Text after removing URLS

Return type

str

stemming()[source]

Function to extract root words - Stemming

Parameters

None

Returns

Processed text

Return type

str

text_lowercase()[source]

Function to convert all alphabets in a text to lowercase

Parameters

None

Returns

Processed text

Return type

str

tokenize()[source]

Function to tokenize phrases and tokens

Parameters

None

Returns

Processed text

Return type

str

helpers.counter_cosine_similarity(user_id, counterA, counterB)[source]

Calculate the counter cosine similarity for each user_id

Parameters
  • user_id (str) – User ID

  • counterA (List) – Keyword list 1

  • counterB (List) – Keyword list 2

Returns

Dictionary of {User ID: Counter_cosine value}

Return type

Dictionary

helpers.create_tokens(df, func, column_name, n_cores)[source]

Function to create tokens for a given column name

Parameters
  • df (Pandas.DataFrame) – DataFrame

  • func – Function to be applied

  • column_name (str) – The name of the column

  • n_cores (int) – No of CPU cores to be used

Returns

List containing the results of the function applied on each element of the column

Return type

List

helpers.extract_json(base_url, end_url, page)[source]

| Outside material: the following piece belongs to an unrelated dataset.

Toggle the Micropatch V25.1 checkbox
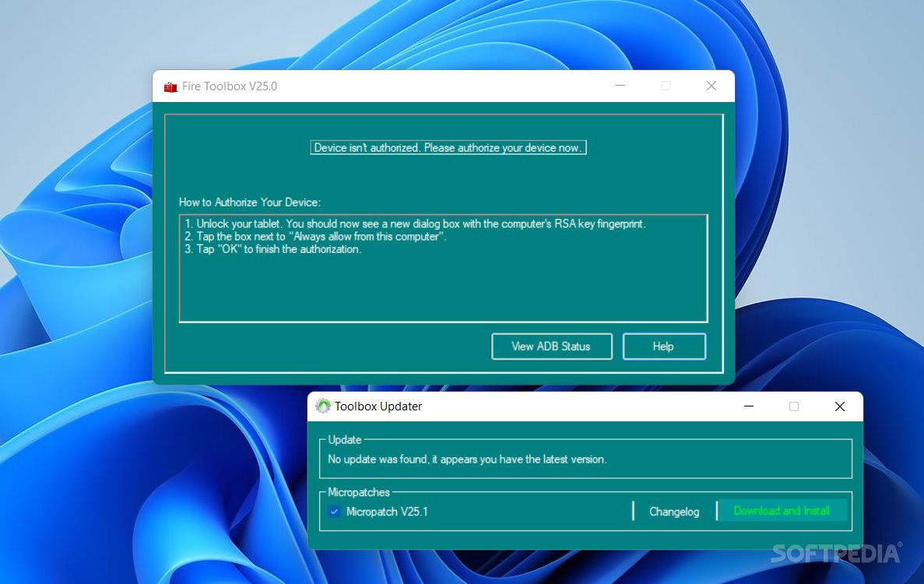This screenshot has width=924, height=584. tap(335, 511)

Extract data from webpage by appending Base_url+page+End_url

Parameters
  • base_url (str) – Base URL

  • end_url (str) – End URL

  • page (str) – The page number

Returns

Response from the webpage

Return type

Dict

helpers.get_datetime(date_str, year=True)[source]

Converts string Datetime to Datetime Object

Parameters
  • date_str (str) – Datetime in String

  • year (bool) – If True, extracts returns the year

Returns

Datetime object

Return type

Datetime

helpers.get_formatted_date(data, format_='%m%d%Y')[source]

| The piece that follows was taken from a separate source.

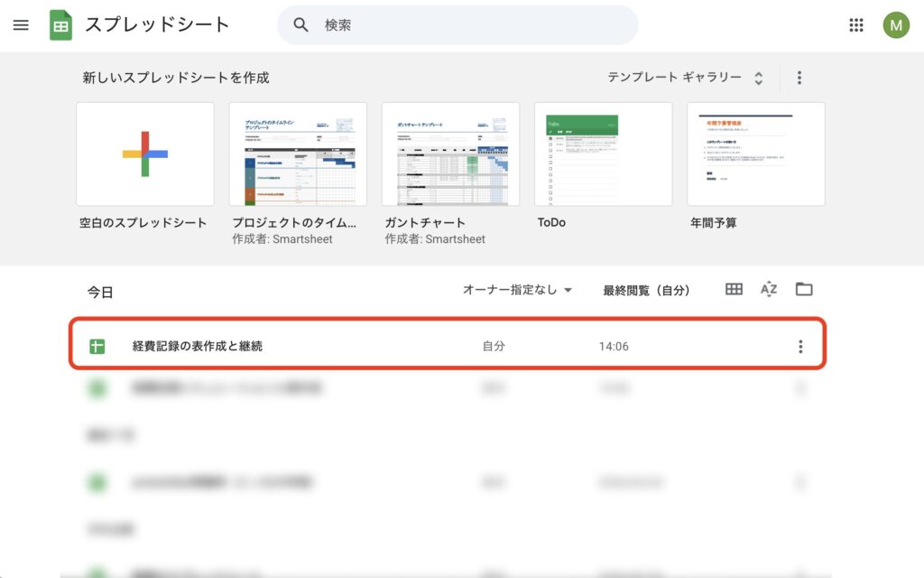Choose the ToDo template thumbnail
Screen dimensions: 924x578
(603, 154)
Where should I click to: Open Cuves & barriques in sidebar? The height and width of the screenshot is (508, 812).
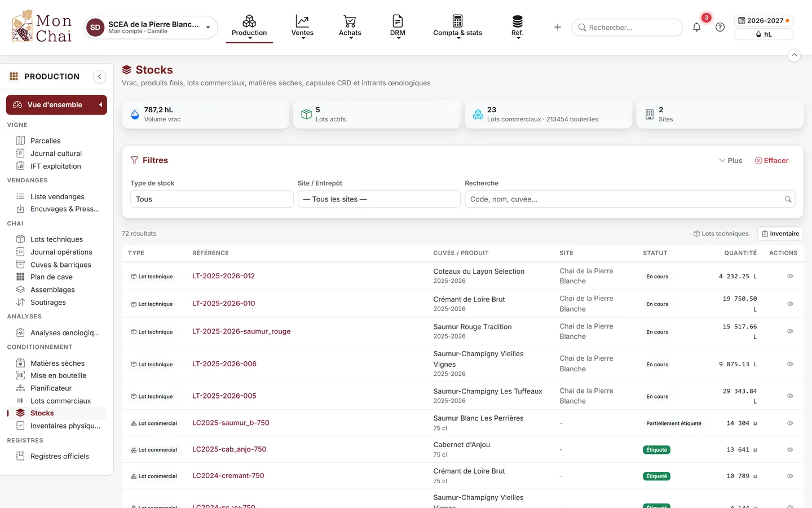(x=60, y=265)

Function to format date in a required format

Parameters
  • data (List) – List of dates as string

  • format (str) – Format in which date should be returned

Returns

Formatted date

Return type

Datetime

helpers.get_keys(text, ngram=1, ntop=10, generator='Spacy')[source]

Function to extract keywords from a text using a chosen generator

Parameters
  • text (str) – The text from which keywords are to be extracted

  • ngram (int) – No of words used for Ngram

  • ntop (int) – The no of top keywords to be extracted

  • generator (str) – The algorithm to be used for keyword extraction

Returns

List of Keywords

Return type

List

helpers.get_request(url, headers, data='')[source]

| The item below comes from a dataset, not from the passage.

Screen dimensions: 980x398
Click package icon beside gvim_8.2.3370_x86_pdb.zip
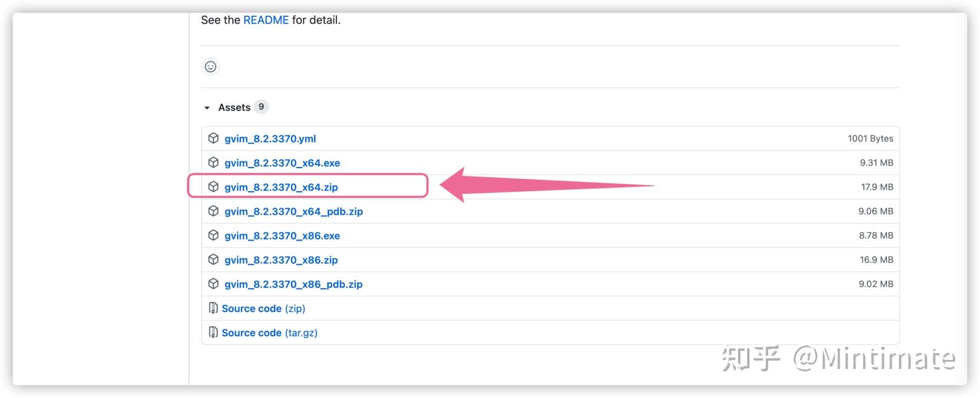point(213,283)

Retrieves a webpage with the desired header and payload data and returns the text data

Parameters
  • url (str) – URL from which data needs to be extracted

  • headers (List) – headers for the url

  • data (Dict) – Payload data

Returns

Response from the webpage in text

Return type

Str

helpers.merge_databases(dset1, dset2, on, how='inner')[source]

Function to merge two_datasets with key as ‘on’

Parameters
  • dset1 (Pandas.DataFrame) – Dataset 1

  • dset2 (Pandas.DataFrame) – Dataset 2

  • on (str) – Column on which datasets are to be merged

  • how (str) – Type of join

Returns

Merged datafram

Return type

Pandas.DataFrame

helpers.parallelize(n_cores, func, arg1)[source]

Function to Parallelize the task on multiple CPU thread

Parameters
  • n_cores (int) – No of cores of CPU to be used

  • func (Function()) – The function which needs to be parallelized

  • arg1 (str) – List[list of elements, len(list of elements)]

Returns

List containing the results of the function applied on each element in arg1[0]

Return type

List

helpers.save_pandas_to_csv(df, output_path, index)[source]

Saves the dataset to CSV file

Parameters
  • output_path (str) – Path where the file needs to be saved

  • index (bool) – Whether index should be included while saving

Returns

None

helpers.tokenize(phrase, k=3)[source]

Function which preprocess and tokenize a given phrase

Parameters
  • phrase (str) – Phrase to be tokenized

  • k (str) – Minimum length for a words for it to be retained in the text

Returns

Processed tokens

Return type

List